Rewrite the stretch of the forum thread that opens with "Whats the problem" and closes with "(Jun 20, 2011)", changing "gym session" to "training session".

#### [Page excerpt]
:::

You didnt ask but you accepted the challenge!


----------



## C.Hill (Nov 21, 2010)

Kennyken said:


> ok i pay x amount of money every week for a professional competing bb to mentor me and im going to put everything up here yeah???
> 
> I dont think so
> 
> I didnt even ask for this thread to be made


Whats the problem with putting your gym session up? Lmao what's the fcuking point of this 'battle' with no detail or information on what's going on?

If you don't wanna continue with it then say?


----------



## Kennyken (Jun 20, 2011)

i do want to continue it but im not putting stuff up on here.....Dont like it? dont come in here? simple

Sorry if it sounds harsh but im doing it for myself not to entertain everybody.

only a few people were bothered in my last journal (big thank you to everyone btw!) now flintys on here everyone wants to join in


----------



## RACK (Aug 20, 2007)

:::

#### [Records provided]
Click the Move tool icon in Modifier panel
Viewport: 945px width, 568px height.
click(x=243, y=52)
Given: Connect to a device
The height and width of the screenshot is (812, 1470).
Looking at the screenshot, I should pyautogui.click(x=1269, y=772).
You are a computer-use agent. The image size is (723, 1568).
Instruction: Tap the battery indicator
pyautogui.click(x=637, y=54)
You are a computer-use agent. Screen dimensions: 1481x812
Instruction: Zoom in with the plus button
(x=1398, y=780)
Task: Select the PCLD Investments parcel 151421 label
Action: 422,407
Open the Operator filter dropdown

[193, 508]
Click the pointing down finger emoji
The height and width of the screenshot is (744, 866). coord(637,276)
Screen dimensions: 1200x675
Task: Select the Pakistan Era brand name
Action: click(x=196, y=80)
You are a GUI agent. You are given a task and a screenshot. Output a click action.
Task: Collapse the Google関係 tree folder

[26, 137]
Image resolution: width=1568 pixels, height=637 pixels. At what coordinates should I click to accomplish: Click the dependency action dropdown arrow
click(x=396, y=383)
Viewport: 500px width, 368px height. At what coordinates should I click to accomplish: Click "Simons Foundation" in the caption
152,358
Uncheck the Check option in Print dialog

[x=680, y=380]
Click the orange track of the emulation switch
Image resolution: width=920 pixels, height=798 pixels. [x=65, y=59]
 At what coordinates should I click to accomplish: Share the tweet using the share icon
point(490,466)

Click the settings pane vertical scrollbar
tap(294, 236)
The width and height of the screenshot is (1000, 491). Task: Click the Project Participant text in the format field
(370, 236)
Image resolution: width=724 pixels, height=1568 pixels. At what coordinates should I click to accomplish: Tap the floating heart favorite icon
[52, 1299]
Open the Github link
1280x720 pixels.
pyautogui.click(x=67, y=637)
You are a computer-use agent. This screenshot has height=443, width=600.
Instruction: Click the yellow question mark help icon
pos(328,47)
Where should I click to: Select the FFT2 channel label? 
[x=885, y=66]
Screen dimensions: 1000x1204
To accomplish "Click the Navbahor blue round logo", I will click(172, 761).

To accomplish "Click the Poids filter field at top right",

:::

#### [Expected answer]
Whats the problem with putting your training session up? Lmao what's the fcuking point of this 'battle' with no detail or information on what's going on?

If you don't wanna continue with it then say?


----------



## Kennyken (Jun 20, 2011)